Y es que parece que por fin sí vamos a intervenir abierta y proactivamente en los asuntos internos de Estados Unidos. El que López Obrador exija que funcionarios, legisladores, ONG y medios de comunicación estadounidenses no lo hagan en lo que él considera son temas que solo atañen a México y a los mexicanos es lo de menos. El presidente rápidamente dijo el viernes que hará un llamado a los “40 millones” (sic) mexicanos en EE.UU para que castiguen con su voto a los Republicanos que ahora proponen -de manera descabellada e irresponsable, sin duda alguna- acciones militares unilaterales. El que Trump en 2019 hubiese amagado con hacer lo mismo que sus correligionarios del GOP hoy -designar a grupos criminales como organizaciones terroristas- y que luego ya como expresidente haya fanfarroneado con el uso de la fuerza militar en México y el inquilino de Palacio Nacional no dijese ni pío (bueno, si hasta subrayó en ese momento que el ex mandatario “me cae bien”), no deja de ser una incongruencia más. Pero este episodio de renovado brío intervencionista en la política exterior presidencial requiere de dos apuntes.
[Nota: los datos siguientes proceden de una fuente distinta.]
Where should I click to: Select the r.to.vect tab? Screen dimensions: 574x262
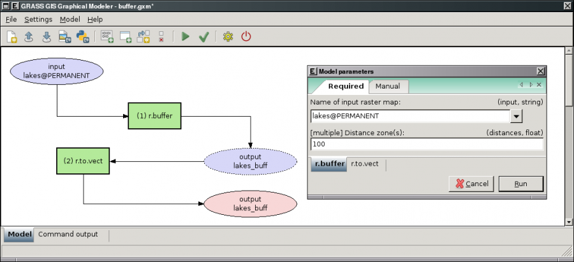(365, 164)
Primero, los datos duros y la terca realidad. Hay cerca de 39 millones de mexicanos y méxicoamericanos (ciudadanos estadounidenses que tienen raíces u origen mexicano) en EE.UU. De ese total, 11 millones son nacidos en México, de los cuales 5 millones son indocumentados; es decir, evidentemente no pueden votar ahí. Del restante, no todos ostentan la doble nacionalidad y un buen número de ellos son aún menores de edad. Por ende, estamos hablando de cerca de un universo de aproximadamente 15 millones a lo sumo que podrían votar. Si bien la mayoría lo hacen por el Partido Demócrata, y ello explica ganancias importantes en estados como Arizona, Colorado, Nevada y Georgia, en 2016 y 2020 el número de votantes de origen mexicano votando por el Partido Republicano ha aumentado significativamente (sobre todo entre hombres adultos jóvenes) sobre todo en Florida y el sur de Texas. En esta última zona en particular, cabe destacar que el aumento del voto a favor del GOP -y de Trump- en 2020 está relacionado con los abrazos de López Obrador a Trump en la Casa Blanca en plena campaña electoral ese año y el alcahueteo electoral vía spots que la campaña de reelección de Trump hizo de las declaraciones zalameras del mandatario mexicano.
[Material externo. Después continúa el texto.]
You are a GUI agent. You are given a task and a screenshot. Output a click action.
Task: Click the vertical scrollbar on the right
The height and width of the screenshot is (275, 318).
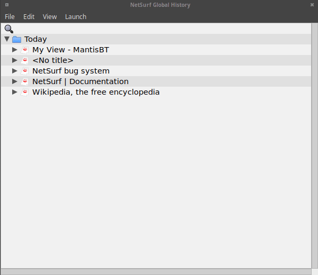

Los hispanos en general, que se estima que 34.5 millones de ellos fueron elegibles (poco más de la mitad de todos los hispanos en el país, 53 por ciento) para votar en 2020, constituyen un 14.3 por ciento del total de votantes elegibles en Estado Unidos. A nivel nacional, emitieron 16.6 millones de votos en 2020, un aumento del 30.9 por ciento con respecto a las elecciones presidenciales de 2016, y apoyaron a Biden sobre Trump por un margen de casi 3 a 1 en Arizona, California, Colorado, Illinois, Nuevo México, Nevada, Nueva York, Pensilvania y Wisconsin. Los hispanos eligieron a Biden sobre Trump con un margen de 2 a 1 o más en los estados de Texas, Georgia, Washington y Florida. Una cómoda mayoría de votantes de origen hispano, aproximadamente el 61 por ciento, apoyó al presidente Biden, pero hubo un giro de aproximadamente 8 puntos porcentuales hacia Trump, según datos a boca de urna comparando candidatos Demócratas y Republicanos en 2016 y 2020.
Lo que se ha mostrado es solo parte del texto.